0.5 marks: States that the value of \(K_c\) is unchanged.
0.3 marks: Explains that \(K_c\) only changes with temperature.

Let \(x\) be the number of moles of ethyl ethanoate formed at equilibrium.
- Moles of ethanoic acid at equilibrium = \(1.0 - x\)
- Moles of ethanol at equilibrium = \(1.0 - x\)
- Moles of ethyl ethanoate at equilibrium = \(x\)
- Moles of water at equilibrium = \(x\)

Since total volume \(V\) cancels out in the \(K_c\) expression:
\[K_c = \frac{[\text{ester}][\text{water}]}{[\text{acid}][\text{alcohol}]} = \frac{(x/V)(x/V)}{((1.0-x)/V)((1.0-x)/V)} = \frac{x^2}{(1.0 - x)^2}\]

Given \(K_c = 4.0\):
\[\frac{x^2}{(1.0 - x)^2} = 4.0\]
Taking the square root of both sides:
\[\frac{x}{1.0 - x} = 2.0\]
\[x = 2.0(1.0 - x)\]
\[x = 2.0 - 2.0x\]
\[3.0x = 2.0\]
\[x = \frac{2}{3} \approx 0.67\text{ mol}\]

0.4 marks: Expresses the equilibrium moles of reactants as \((1.0 - x)\) and products as \(x\).
0.4 marks: Correctly sets up the \(K_c\) equation, showing that volume cancels out.
0.5 marks: Solves the mathematical equation by taking the square root to get \(x / (1.0 - x) = 2.0\).
0.5 marks: Calculates the final answer as \(0.67\text{ mol}\) (accept \(0.667\) or \(2/3\)).

(a) Silicon has 4 valence electrons, all of which are bonded to chlorine atoms, giving 4 bonding pairs and 0 lone pairs. According to VSEPR theory, 4 electron pairs adopt a tetrahedral geometry with a bond angle of \(109.5^\circ\).
(b) Silicon tetrachloride undergoes rapid hydrolysis with water to form silicon dioxide (or orthosilicic acid, \(\text{H}_4\text{SiO}_4\)) and hydrogen chloride: \(\text{SiCl}_4 + 2\text{H}_2\text{O} \rightarrow \text{SiO}_2 + 4\text{HCl}\).

Total: 2.2 marks
- 1.1 marks: Correctly identifying the shape as tetrahedral and the bond angle as 109.5° (accept 109° to 110°).
- 1.1 marks: Correct balanced equation: \(\text{SiCl}_4 + 2\text{H}_2\text{O} \rightarrow \text{SiO}_2 + 4\text{HCl}\) (allow \(\text{H}_4\text{SiO}_4\) instead of \(\text{SiO}_2 + 2\text{H}_2\text{O}\); state symbols not strictly required but equation must be balanced).

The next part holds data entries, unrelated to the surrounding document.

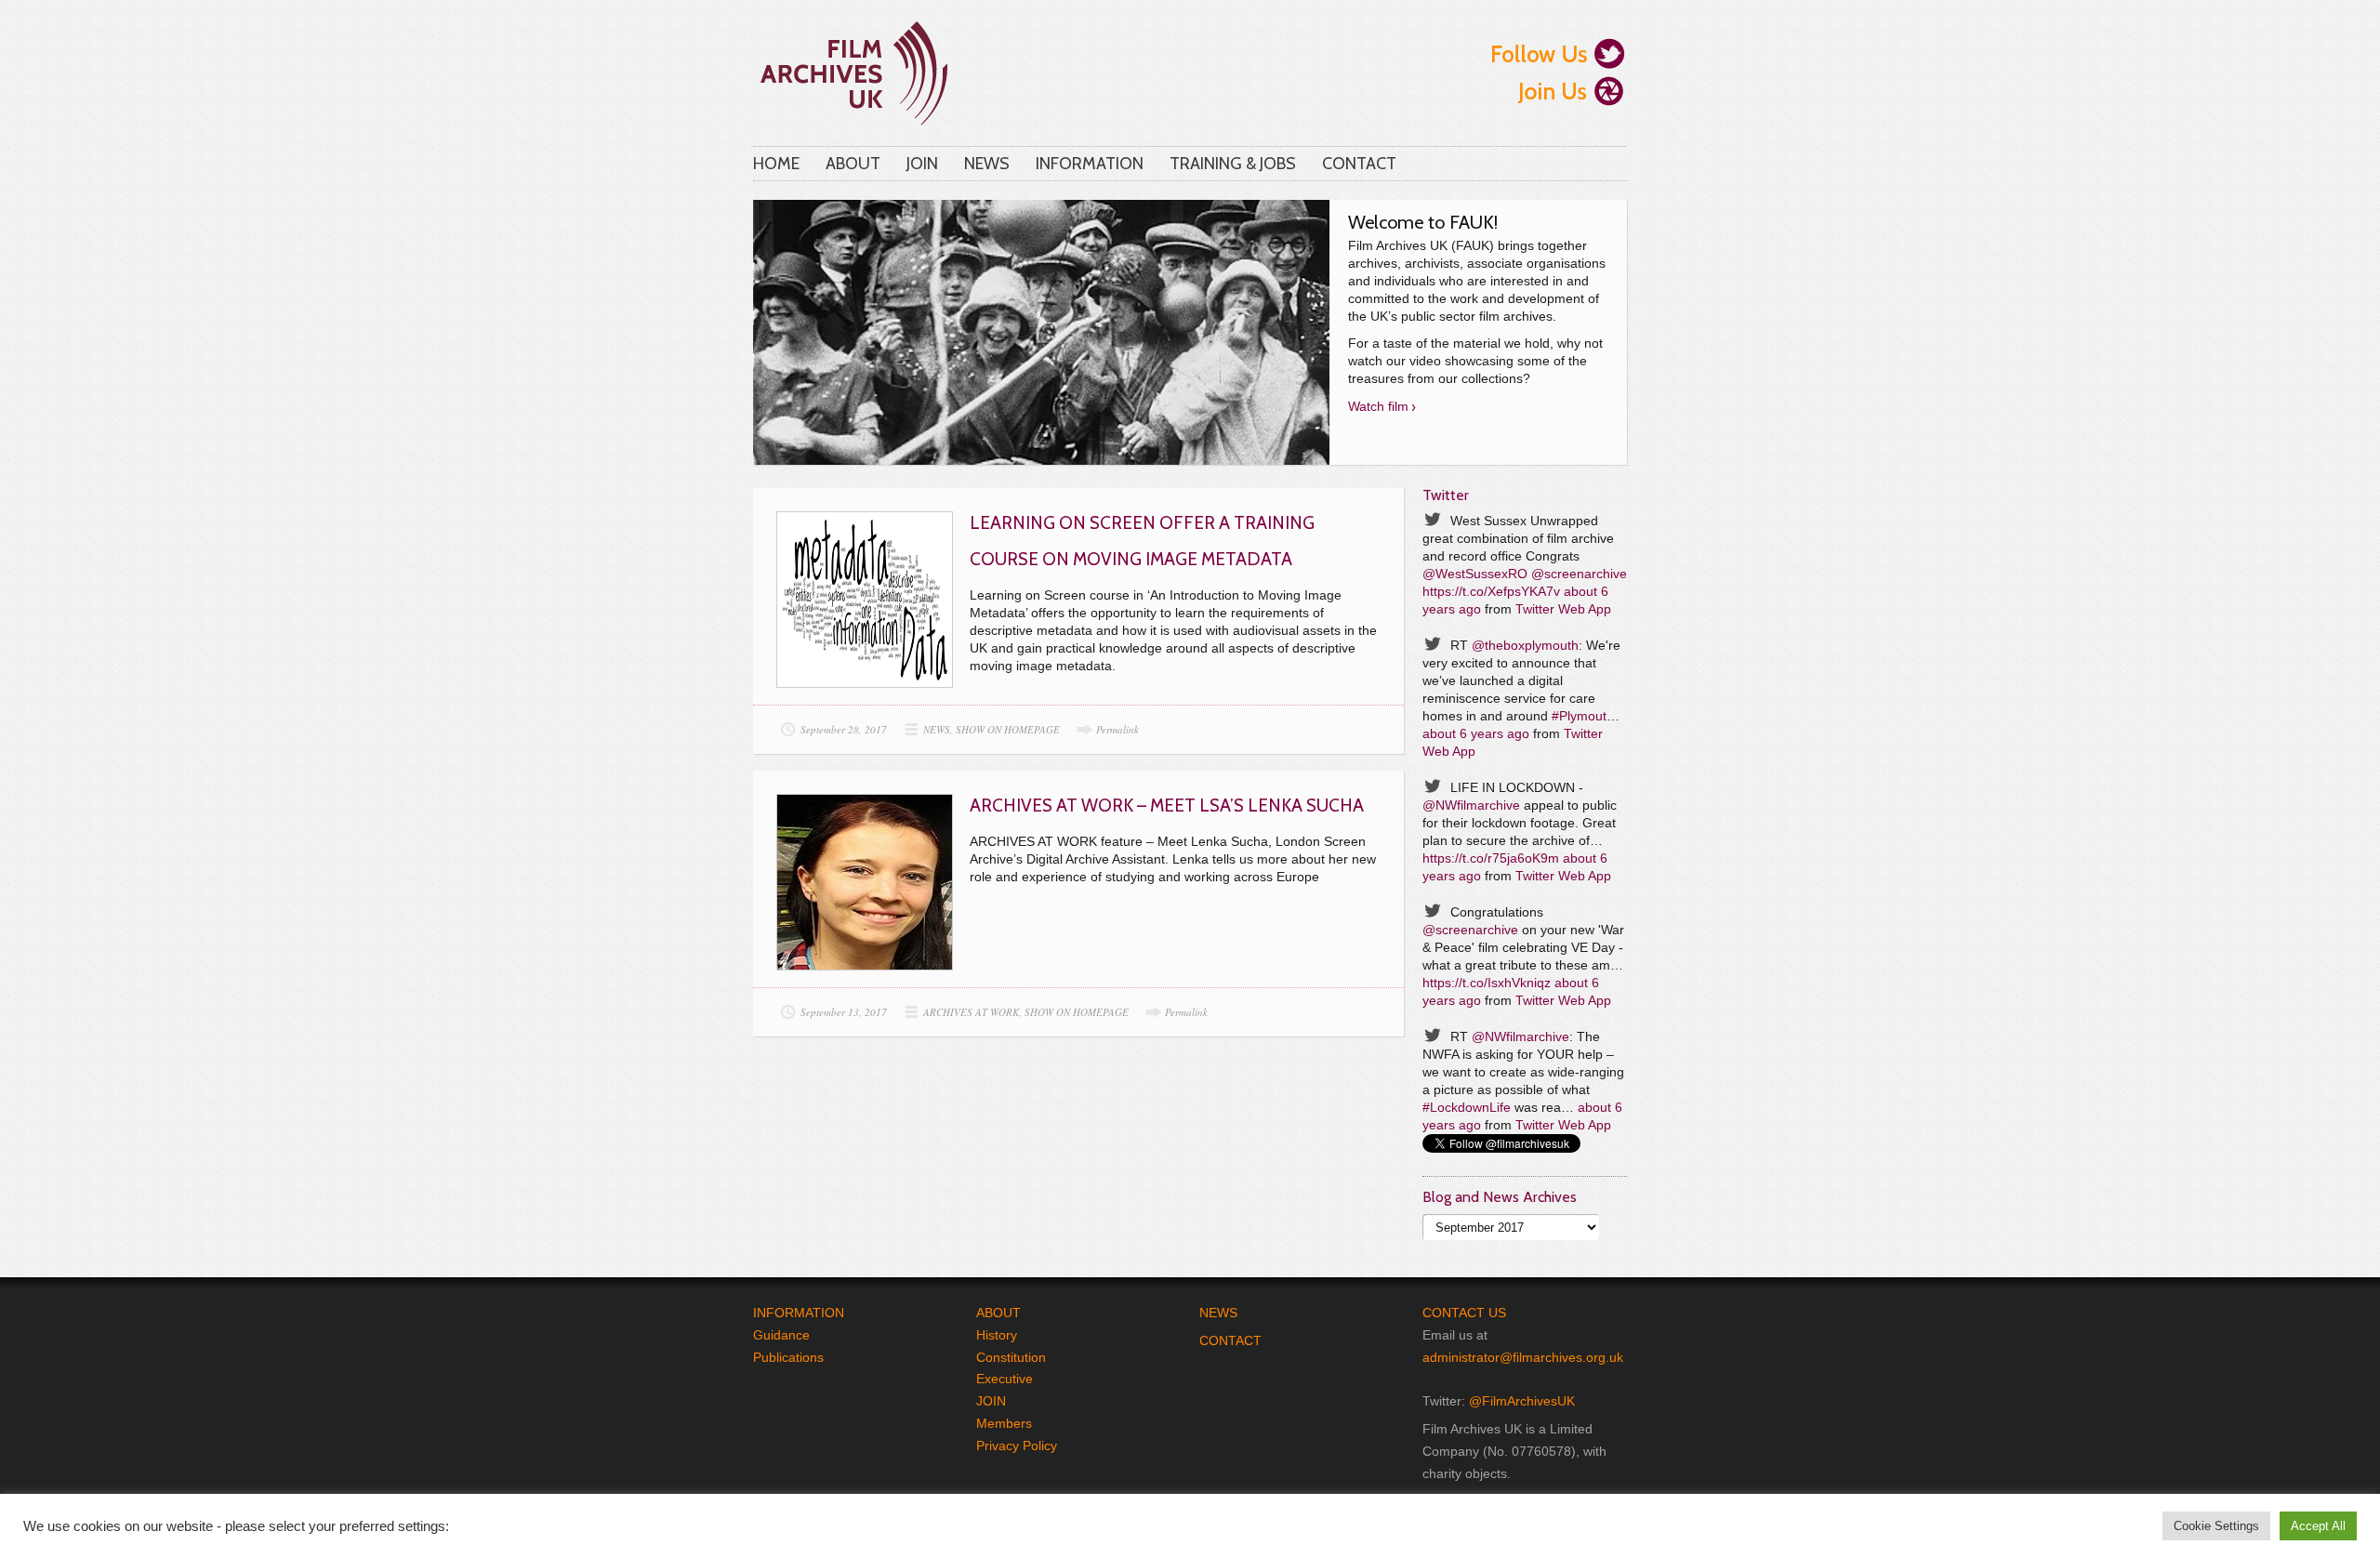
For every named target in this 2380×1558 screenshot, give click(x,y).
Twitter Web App (1563, 608)
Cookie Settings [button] (2216, 1526)
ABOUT (853, 163)
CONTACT (1359, 163)
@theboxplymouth (1525, 645)
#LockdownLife (1466, 1107)
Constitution (1011, 1357)
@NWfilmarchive (1471, 805)
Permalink (1117, 729)
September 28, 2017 (843, 729)
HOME (776, 163)
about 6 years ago (1475, 733)
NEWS (987, 163)
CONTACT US (1464, 1312)
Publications (788, 1357)
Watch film (1378, 406)
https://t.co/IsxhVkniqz (1486, 982)
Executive (1004, 1378)
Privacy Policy (1016, 1445)
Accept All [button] (2318, 1526)
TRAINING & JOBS (1233, 163)
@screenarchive (1579, 573)
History (996, 1334)
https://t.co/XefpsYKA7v (1491, 591)
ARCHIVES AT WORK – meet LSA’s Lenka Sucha (1167, 805)
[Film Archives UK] (851, 68)
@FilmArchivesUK (1522, 1400)
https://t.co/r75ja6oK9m (1490, 858)
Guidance (781, 1334)
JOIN (922, 163)
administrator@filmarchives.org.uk (1522, 1357)
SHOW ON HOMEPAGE (1008, 729)
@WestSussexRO (1474, 573)
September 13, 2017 (843, 1012)
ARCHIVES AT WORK (971, 1012)
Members (1004, 1423)
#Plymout (1579, 715)
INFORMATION (1090, 163)
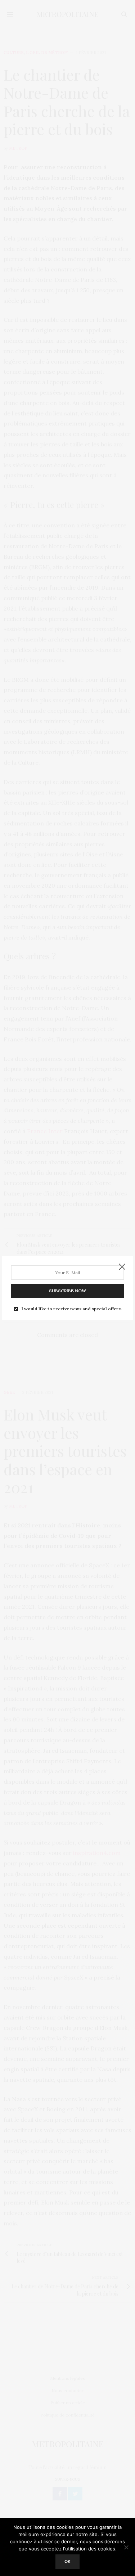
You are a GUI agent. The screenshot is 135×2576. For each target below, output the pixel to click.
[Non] (126, 2547)
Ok (67, 2561)
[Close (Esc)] (122, 1267)
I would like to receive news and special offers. (72, 1309)
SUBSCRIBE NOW (67, 1290)
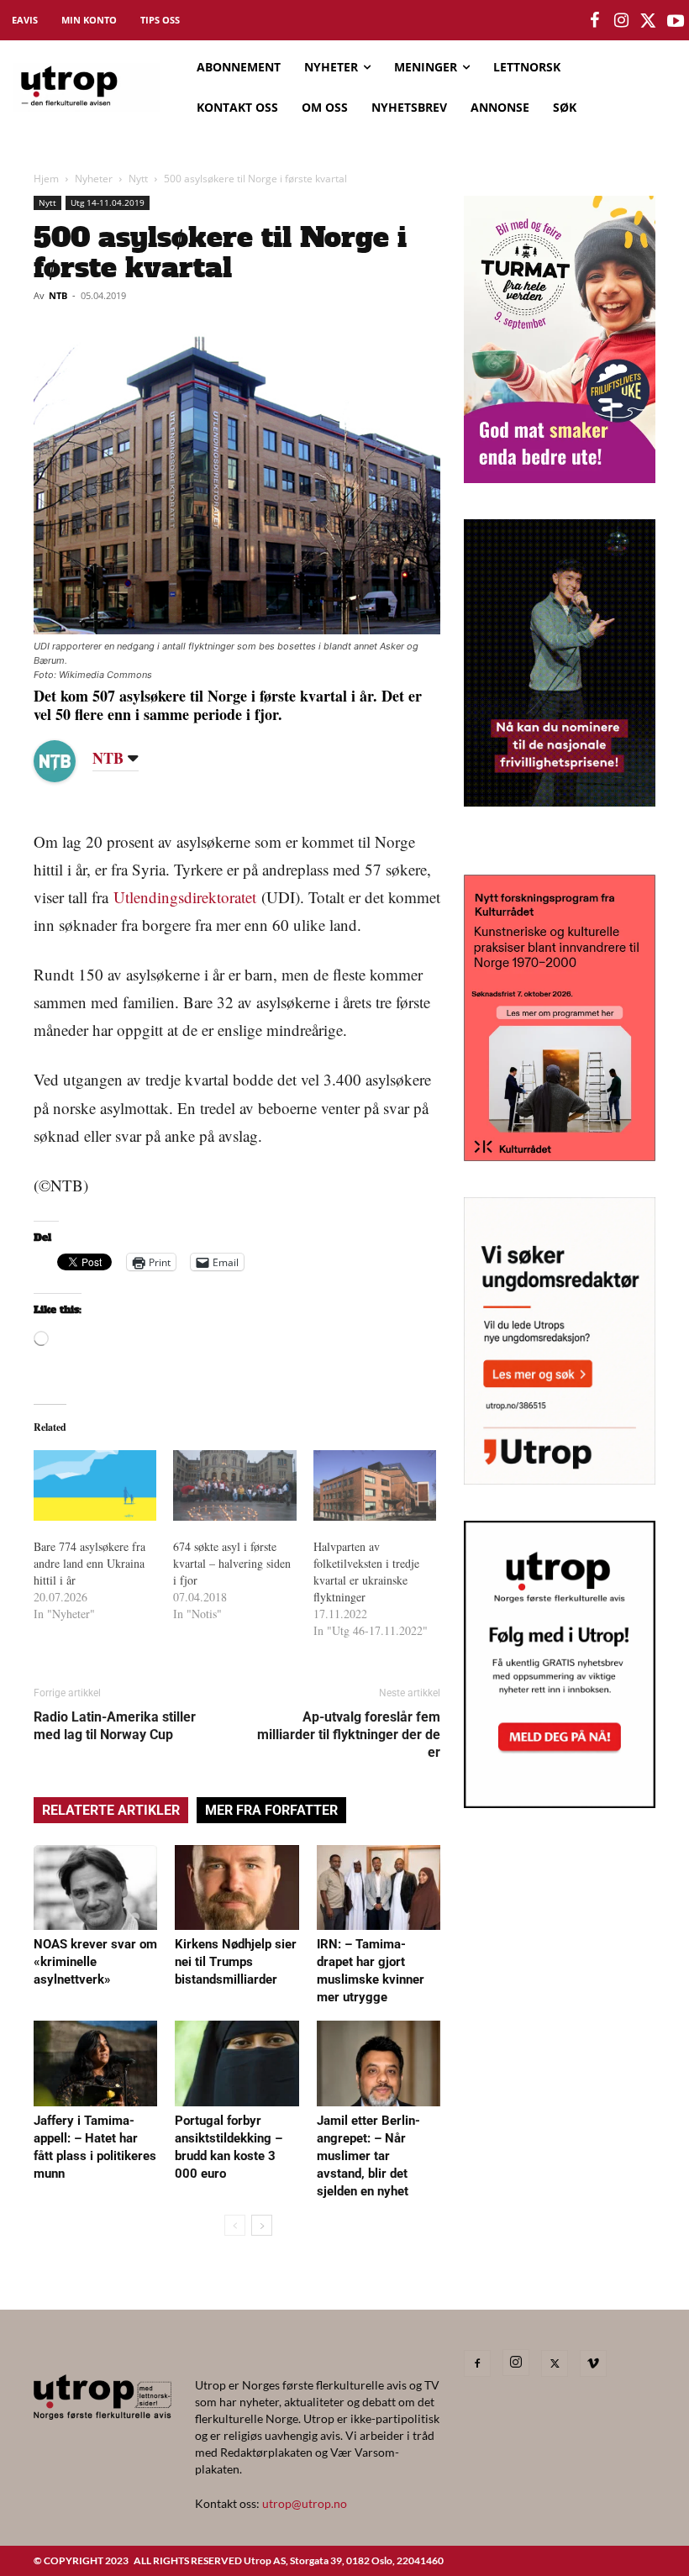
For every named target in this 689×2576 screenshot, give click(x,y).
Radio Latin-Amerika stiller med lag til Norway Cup (115, 1726)
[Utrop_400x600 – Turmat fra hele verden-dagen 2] (559, 477)
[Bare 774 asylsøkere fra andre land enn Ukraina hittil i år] (95, 1485)
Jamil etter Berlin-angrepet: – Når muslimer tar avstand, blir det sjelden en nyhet (368, 2156)
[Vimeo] (593, 2363)
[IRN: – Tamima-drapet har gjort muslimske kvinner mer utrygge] (378, 1887)
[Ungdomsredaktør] (559, 1479)
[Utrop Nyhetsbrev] (559, 1803)
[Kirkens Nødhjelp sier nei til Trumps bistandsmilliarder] (236, 1887)
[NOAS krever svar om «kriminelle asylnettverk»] (95, 1887)
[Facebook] (477, 2363)
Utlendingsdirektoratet (184, 896)
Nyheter (94, 178)
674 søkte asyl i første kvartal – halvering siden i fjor (232, 1563)
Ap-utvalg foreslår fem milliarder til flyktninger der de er (348, 1734)
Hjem (46, 178)
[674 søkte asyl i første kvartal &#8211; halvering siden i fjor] (234, 1485)
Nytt (138, 178)
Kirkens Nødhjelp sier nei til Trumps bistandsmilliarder (236, 1962)
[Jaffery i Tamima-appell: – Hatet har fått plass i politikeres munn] (95, 2063)
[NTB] (67, 761)
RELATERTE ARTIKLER (111, 1810)
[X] (554, 2363)
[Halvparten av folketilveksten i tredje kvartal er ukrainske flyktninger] (374, 1485)
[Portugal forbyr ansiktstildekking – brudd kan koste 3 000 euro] (236, 2063)
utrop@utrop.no (304, 2503)
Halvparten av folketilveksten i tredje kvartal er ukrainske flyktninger (366, 1571)
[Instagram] (515, 2362)
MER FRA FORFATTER (271, 1810)
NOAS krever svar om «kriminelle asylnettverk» (95, 1962)
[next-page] (261, 2225)
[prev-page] (234, 2225)
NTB (58, 295)
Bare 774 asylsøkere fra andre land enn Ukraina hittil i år (89, 1563)
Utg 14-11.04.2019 (108, 202)
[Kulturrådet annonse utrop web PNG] (559, 1155)
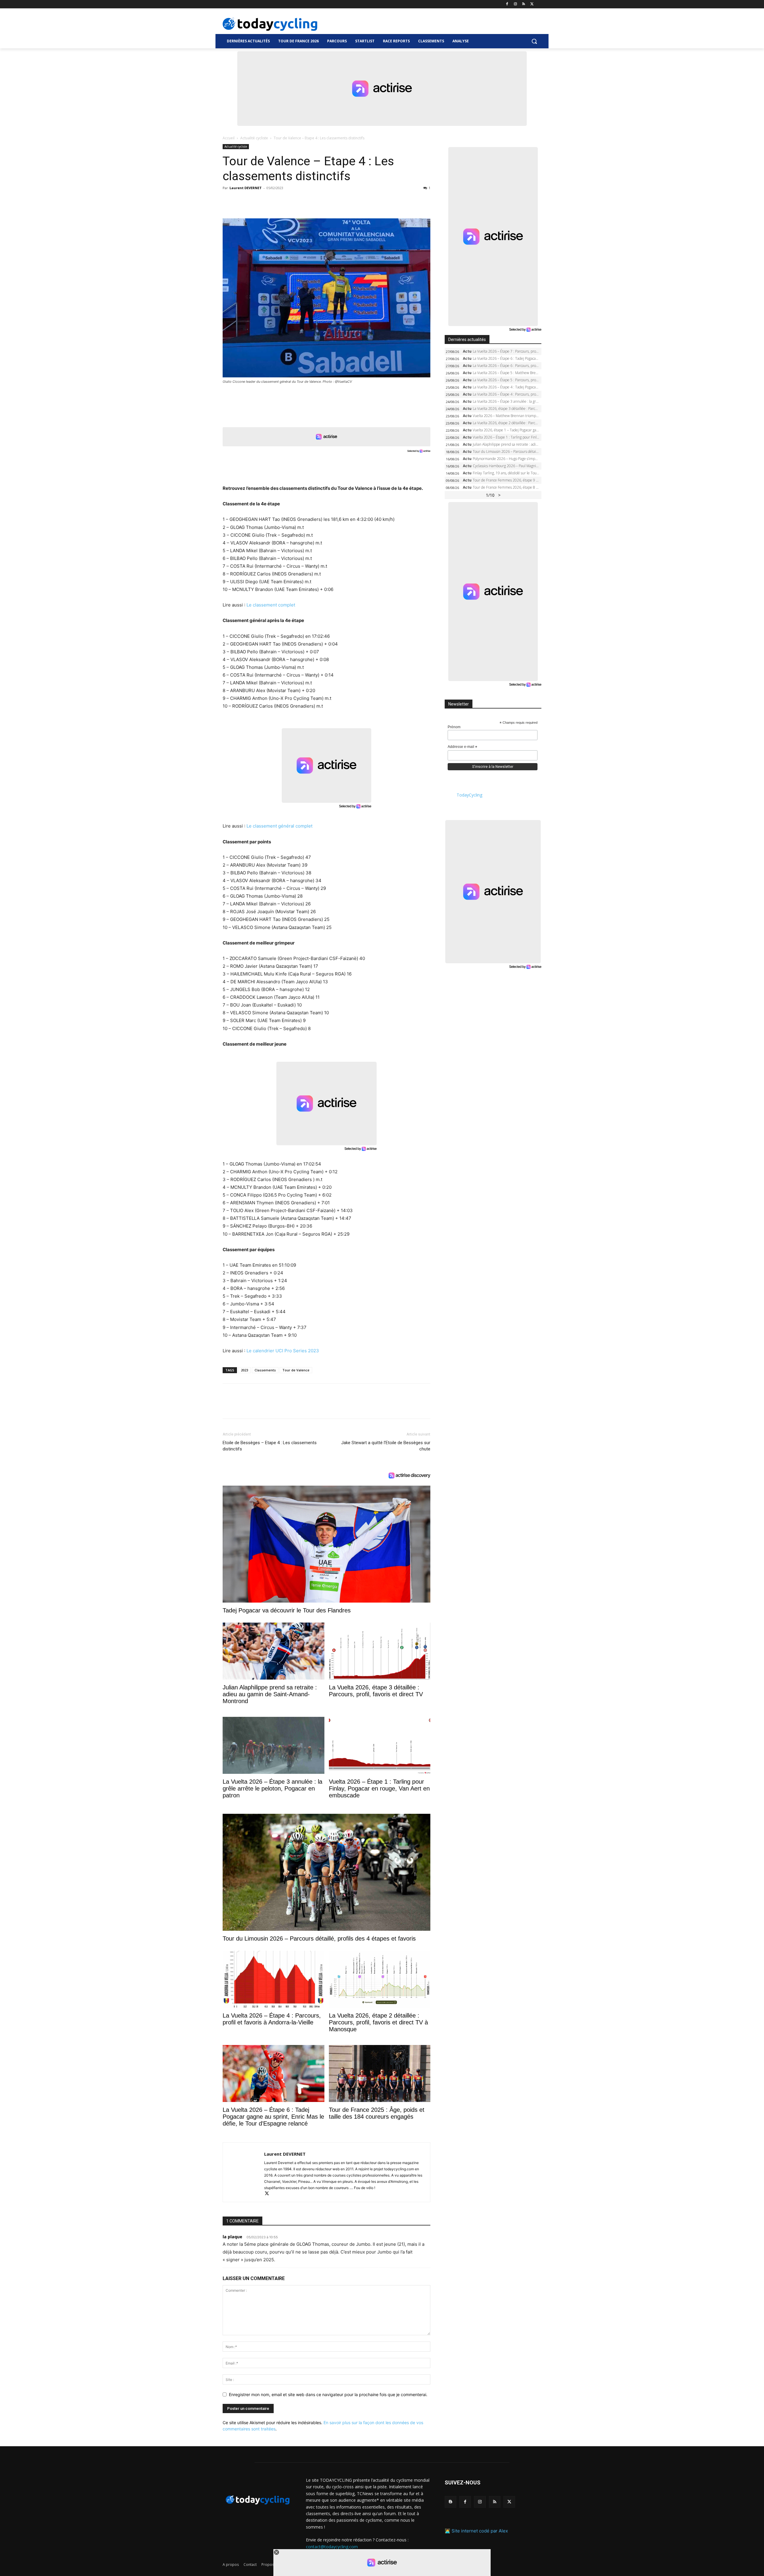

An amphoteric substance can react with both acids and bases.
(a) Reaction with acid (acting as a base):
\(\text{Al}_2\text{O}_3(\text{s}) + 6\text{H}^+(\text{aq}) \rightarrow 2\text{Al}^{3+}(\text{aq}) + 3\text{H}_2\text{O}(\text{l})\)

(b) Reaction with base (acting as an acid):
\(\text{Al}_2\text{O}_3(\text{s}) + 2\text{OH}^-(\text{aq}) + 3\text{H}_2\text{O}(\text{l}) \rightarrow 2[\text{Al}(\text{OH})_4]^-(\text{aq})\)
Alternatively, reaction to form aluminate is accepted: \(\text{Al}_2\text{O}_3(\text{s}) + 2\text{OH}^-(\text{aq}) \rightarrow 2\text{AlO}_2^-(\text{aq}) + \text{H}_2\text{O}(\text{l})\).

Total: 2.2 marks
- 1.1 marks: Correct balanced ionic equation for the reaction with acid (state symbols not required).
- 1.1 marks: Correct balanced ionic equation for the reaction with base (accept either the tetrahydroxoaluminate complex product or the aluminate \(\text{AlO}_2^-\)/\([\text{Al(OH)}_4\cdot\text{H}_2\text{O}]^-\)/similar variations, properly balanced).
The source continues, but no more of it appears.